The White House is open to changing marijuana from a Schedule 1 controlled substance, Attorney General Eric Holder announced Friday, but any change would have to come from the U.S. House. The move wouldn’t necessarily legalize cannabis, but it would make it easier for medical studies of the plant to be conducted as well as give state-legal pot businesses the ability to take federal tax deductions they currently are not allowed to take.
Drugs in America are categorized by Schedule, with Schedule 1 drugs consisting of those that the government says have no medical benefits whatsoever. That list also includes LSD and heroin. Interestingly, cocaine is a Schedule 2 drug with some limited, legal applications in medicine. Seriously.
Because of marijuana’s position on the schedule list, it’s kept it from being openly studied in universities and helped maintain it’s illegal status nationwide. But apparently, the Obama administration is willing to discuss changing that.
“We’d be more than glad to work with Congress if there is a desire to look at and reexamine how the drug is scheduled, as I said there is a great degree of expertise that exists in Congress,” Holder said Friday at a House Appropriations Committee hearing. “It is something that ultimately Congress would have to change, and I think that our administration would be glad to work with Congress if such a proposal were made.”

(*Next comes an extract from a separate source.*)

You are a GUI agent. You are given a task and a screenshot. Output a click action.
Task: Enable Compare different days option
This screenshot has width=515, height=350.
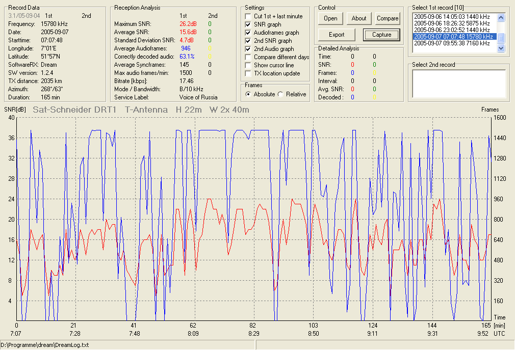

While the move would be a major shift in policy on paper, Bill Piper, director of the Drug Policy Alliance says rescheduling is “not a real solution” to the failed drug war. He says that marijuana should be de-scheduled, not re-scheduled.
Rescheduling would be a modest step in the right direction, possibly opening the door for limited research,” the DPA wrote in their response to Holder’s comments. “Symbolically, it would be a victory for commonsense drug policy, acknowledging the weight of the scientific evidence and popular support for medical marijuana.
“However, simply moving marijuana to a less restrictive schedule would not protect existing state medical marijuana programs or change federal penalties for possessing, cultivating, and distributing marijuana. Nor would it remove all obstacles to research or force DEA and NIDA to allow research to move forward.”
Some have argued that one extreme of re-scheduling the plant is that it would give the FDA complete control and could eliminate medical marijuana dispensaries and home cultivation of medical ganja entirely in favor of distributing cannabis through pharmacies. That said, FDA-regulated substances like tobacco can still be grown at home and FDA-controlled drugs like Tylenol (which, incidentally, can kill you – unlike marijuana) can be purchased at places other than pharmacies.